Too many of the same kind of plant makes your garden look like a landing strip to bad bugs. Instead, mix and match: perennials and annuals of all sorts, deciduous and evergreen shrubs and trees or, in this case, tomatoes that mature at different times in the growing season. If you want to plant a lot of the same kind of vegetable, try dividing it up in different parts of the yard.
They may not be serious. Every year, many homeowners worry when they see a large swarm of the box-elder bug on a tree trunk. In fact, the box-elder bug is a nuisance critter that causes little to no damage to your garden. If you're not sure what a bug is, take it to your local extension agent for identification.
Spray Less, Not More
In fact, skip chemical sprays altogether. In gardens where no pesticides are used, many infestations of bad bugs are self-limiting. Most importantly, avoid using broad-spectrum insecticides; they kill the good bugs along with the bad — like this very beneficial praying mantis.

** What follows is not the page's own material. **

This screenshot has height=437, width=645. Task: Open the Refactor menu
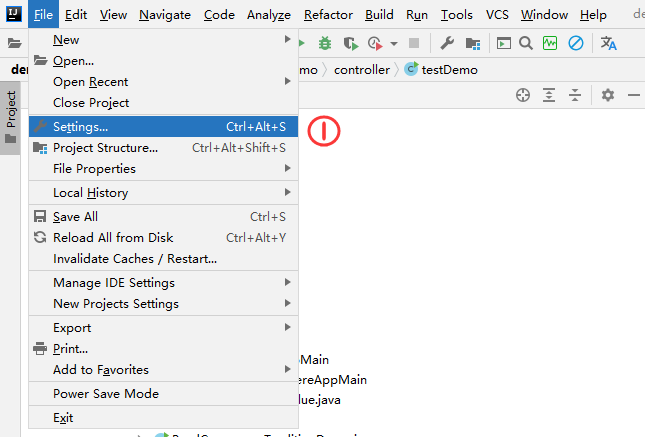pyautogui.click(x=328, y=15)

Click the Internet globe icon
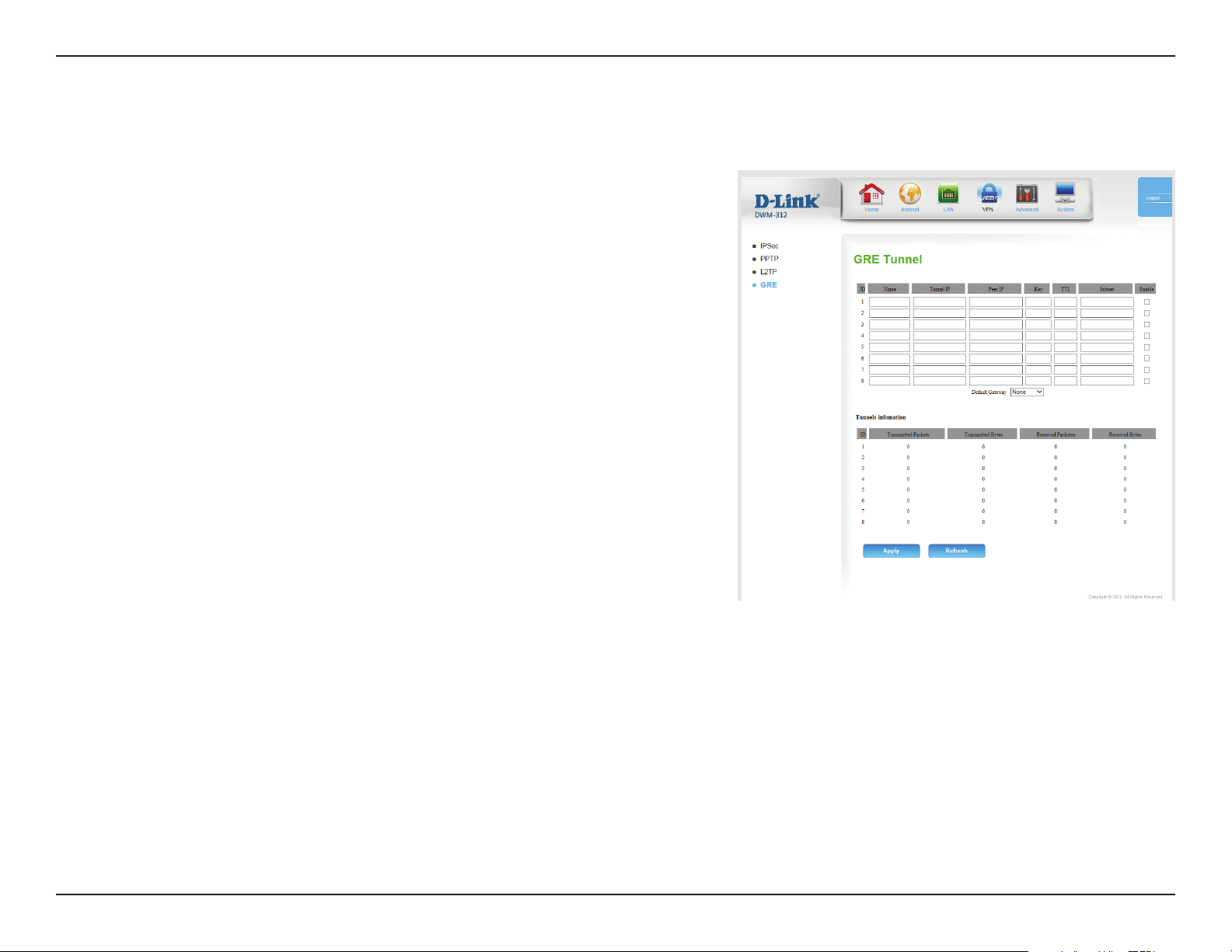(909, 194)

Choose Pest-Resistant Plants
Before buying an edible or ornamental plant, do a little research to find out if it's particularly susceptible to insects or disease — check online, with friends and neighbors or with your extension agent — and find ones that have shown resistance.
Use Raised Beds
Veggies grown in raised beds are often less likely to get root rot, white mold or other issues. Plus, raised beds are a breeze to weed: Turfgrass doesn't creep in from the sides, and you can pluck out weeds before they have a chance to take hold.
Use Good Cultural Methods
Mulch to reduce weeds and conserve moisture. Rotate veggie crops (don't plant the same thing in the same spot every year). Discard (and don't compost) clearly diseased foliage and fruit.
Reduce the Size of Your Lawn
Install low-maintenance edible and/or ornamental beds instead. Or, if you must have a lot of grass, learn to live with imperfections. Natural fertilizers applied at the right time, plus periodic reseeding, can help create a healthy stand of turf.